_What you will do_
Below are some records. Quote exactly the lines from the one that contains "Click the Pivot Täglich entry in data panel" through the last, both included, and leave out the pictures.

_Records for the task_
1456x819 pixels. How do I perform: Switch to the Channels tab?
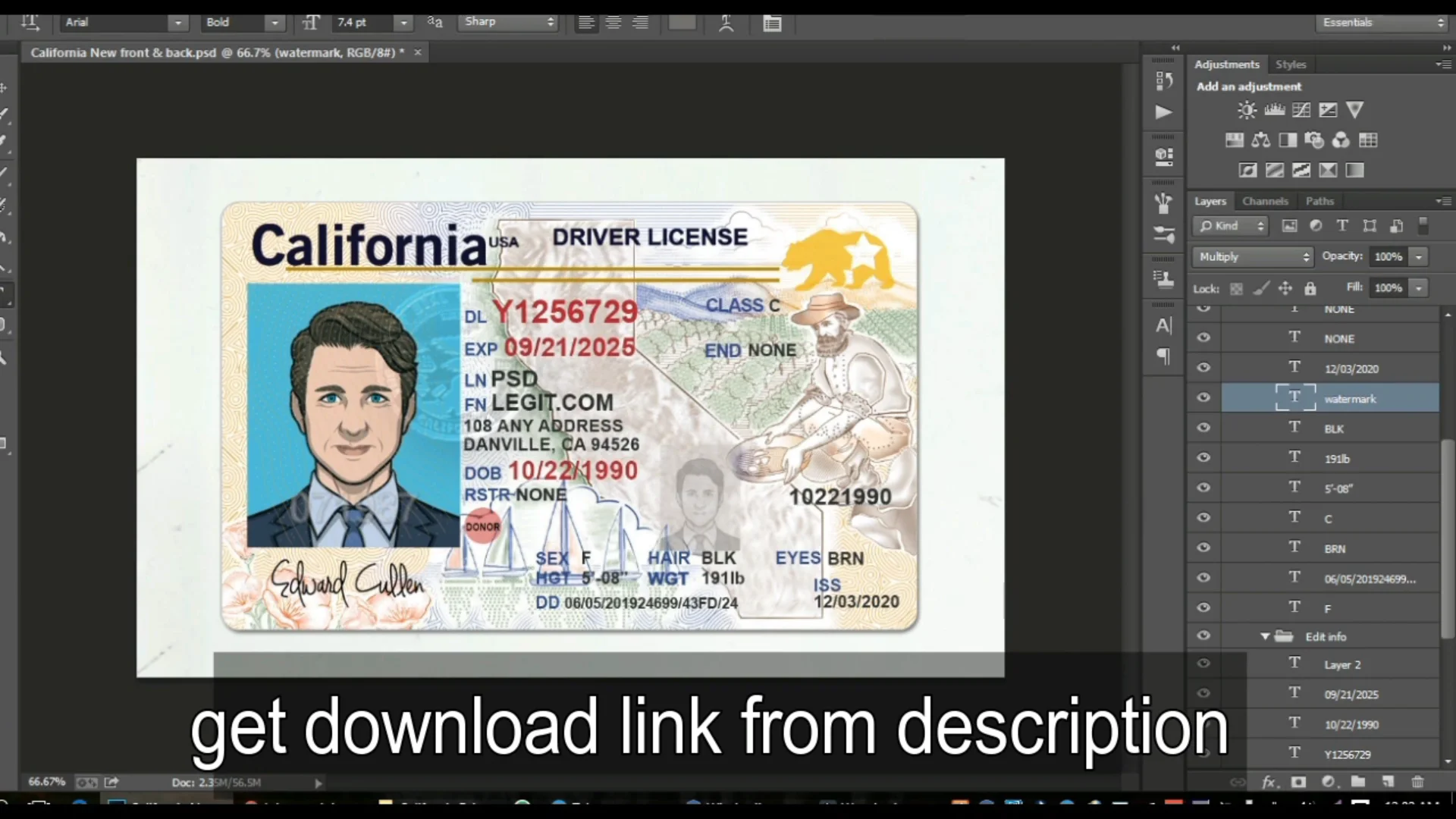[1265, 200]
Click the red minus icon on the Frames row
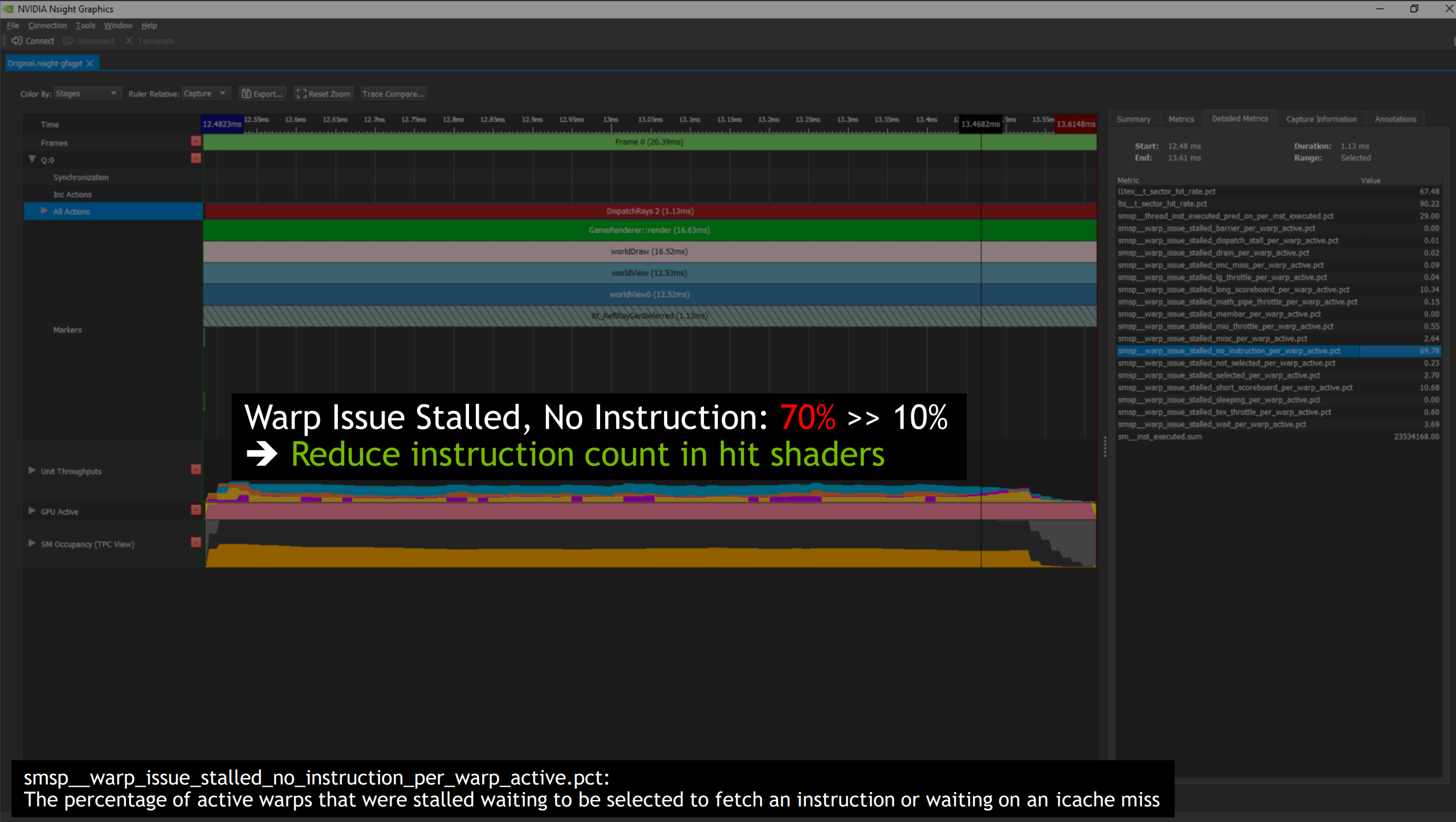Viewport: 1456px width, 822px height. pos(195,142)
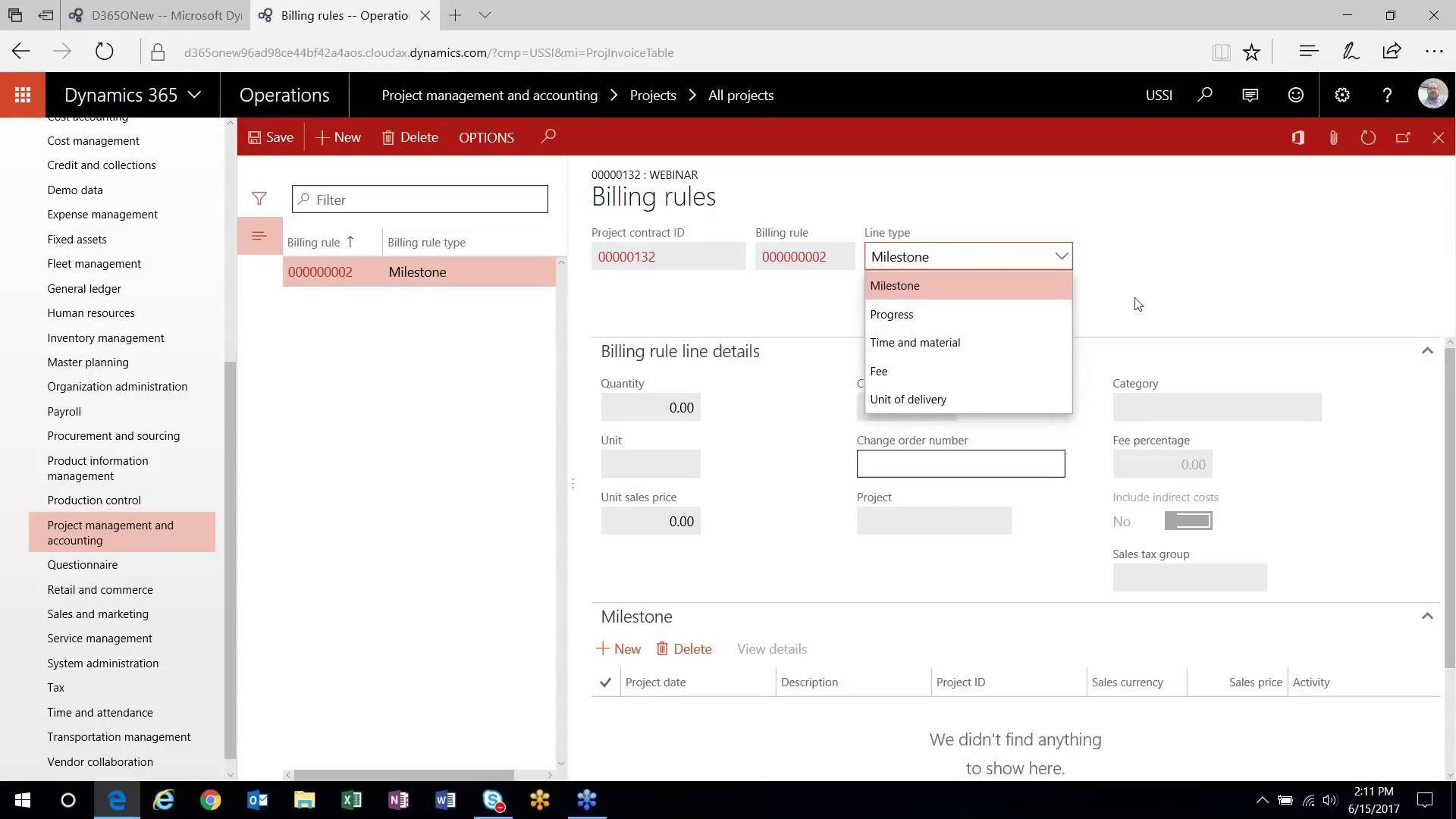Switch to the D365ONew browser tab
Screen dimensions: 1456x819
(155, 15)
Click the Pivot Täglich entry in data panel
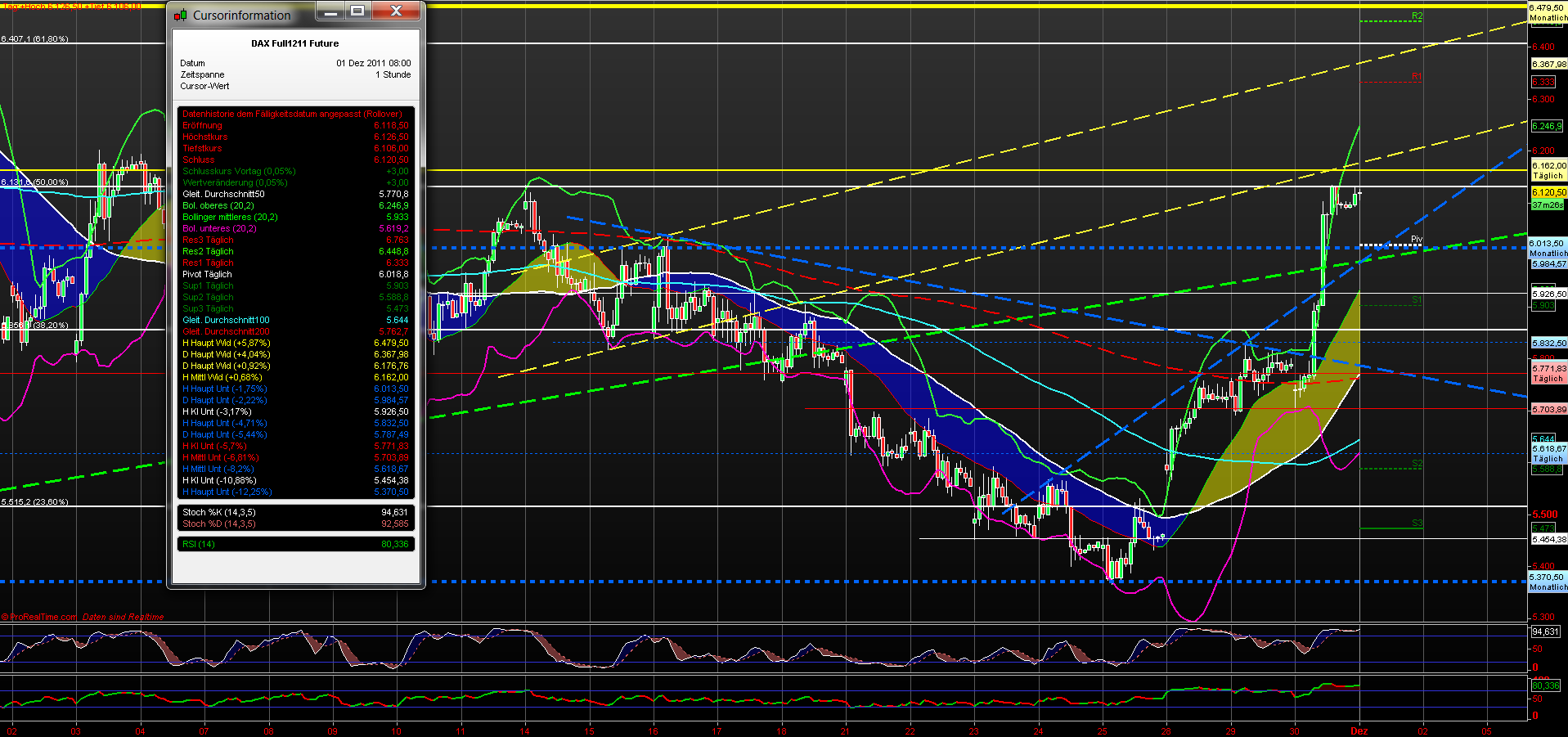This screenshot has height=737, width=1568. [x=207, y=274]
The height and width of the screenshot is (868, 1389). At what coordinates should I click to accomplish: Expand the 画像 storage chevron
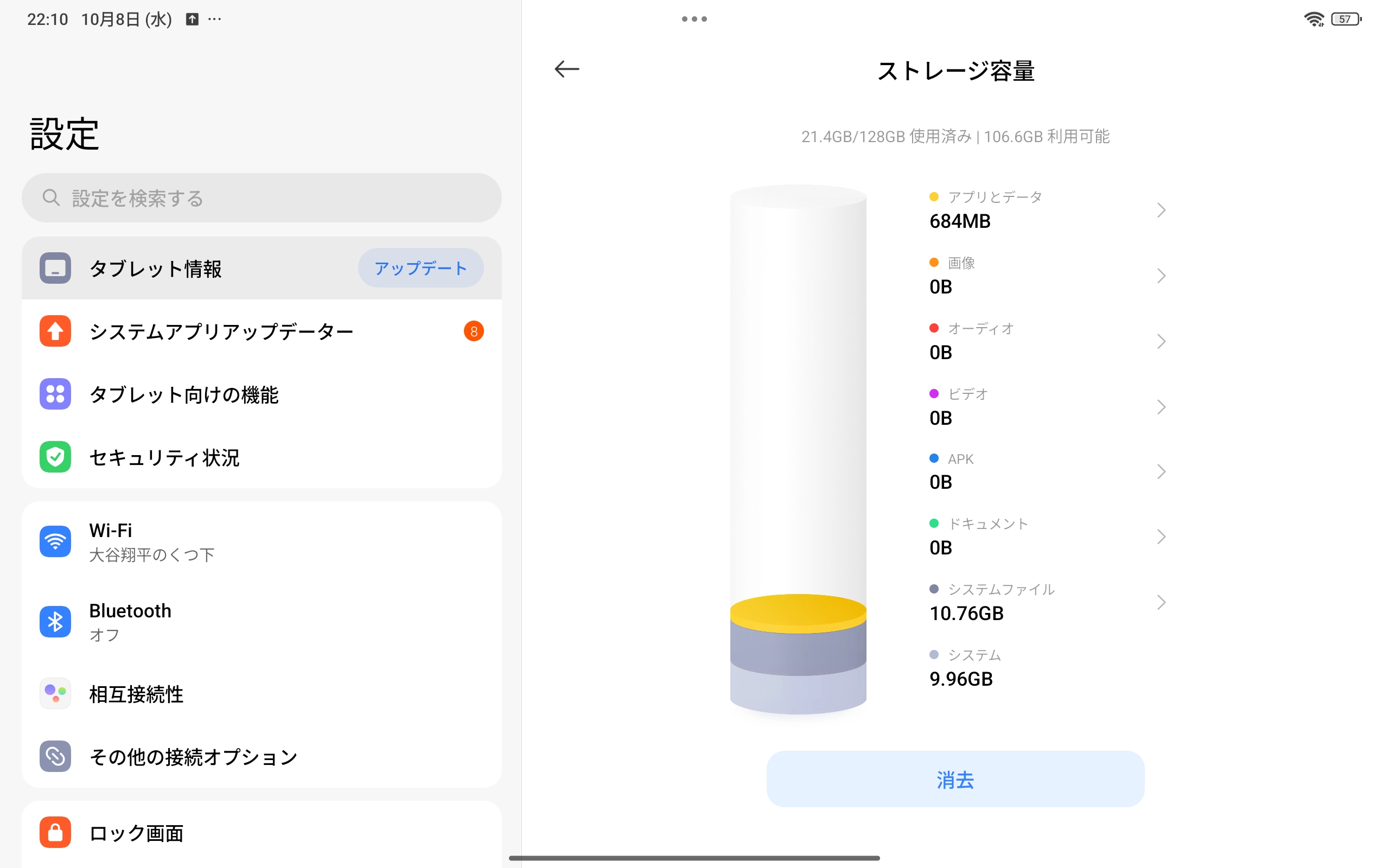(1161, 276)
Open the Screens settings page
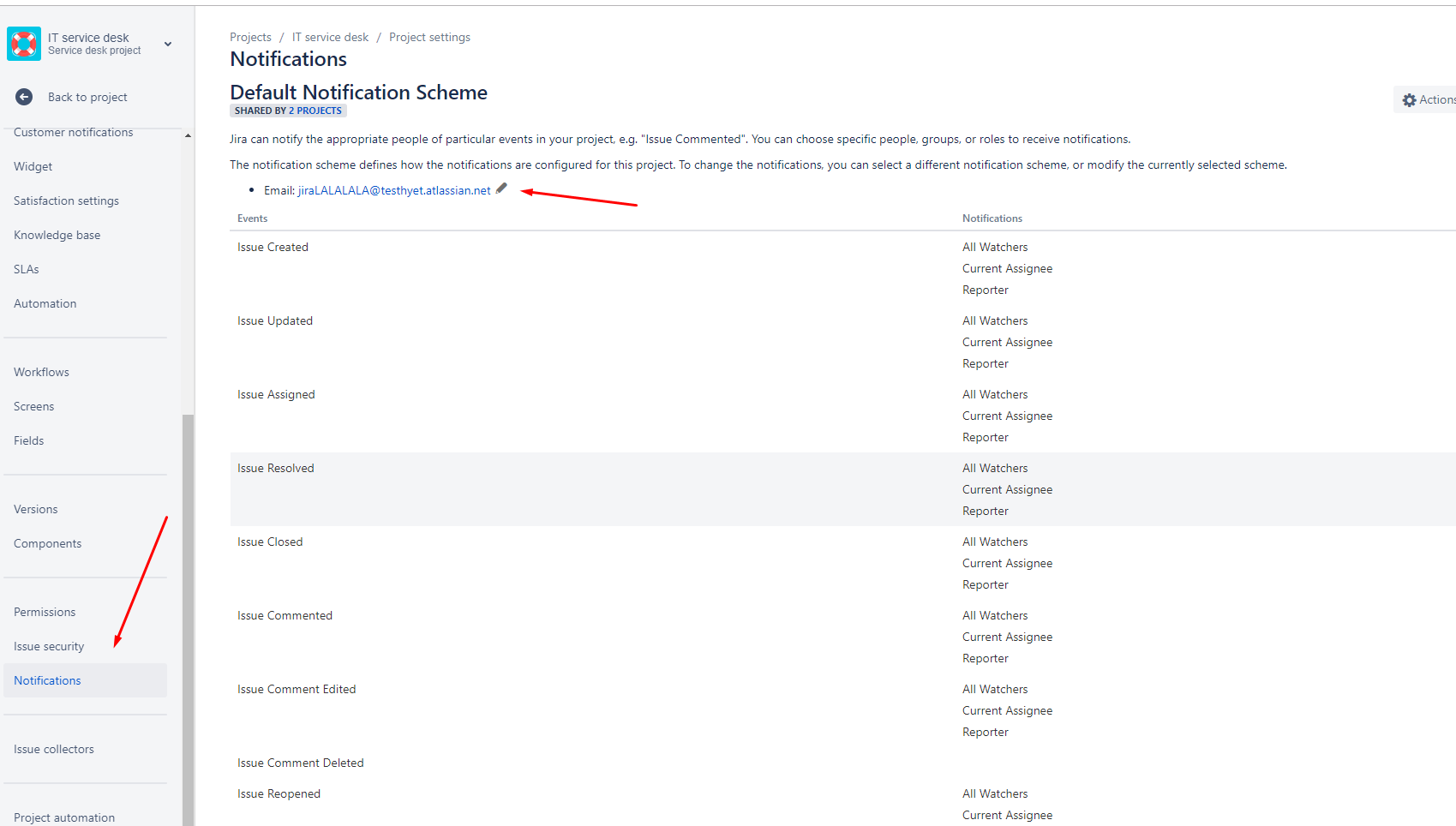 [33, 405]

_The answer_
Click the Pivot Täglich entry in data panel
This screenshot has height=737, width=1568. [x=207, y=274]
The height and width of the screenshot is (868, 1389). At what coordinates should I click to accomplish: Expand the 画像 storage chevron
(1161, 276)
Open the Screens settings page
 [33, 405]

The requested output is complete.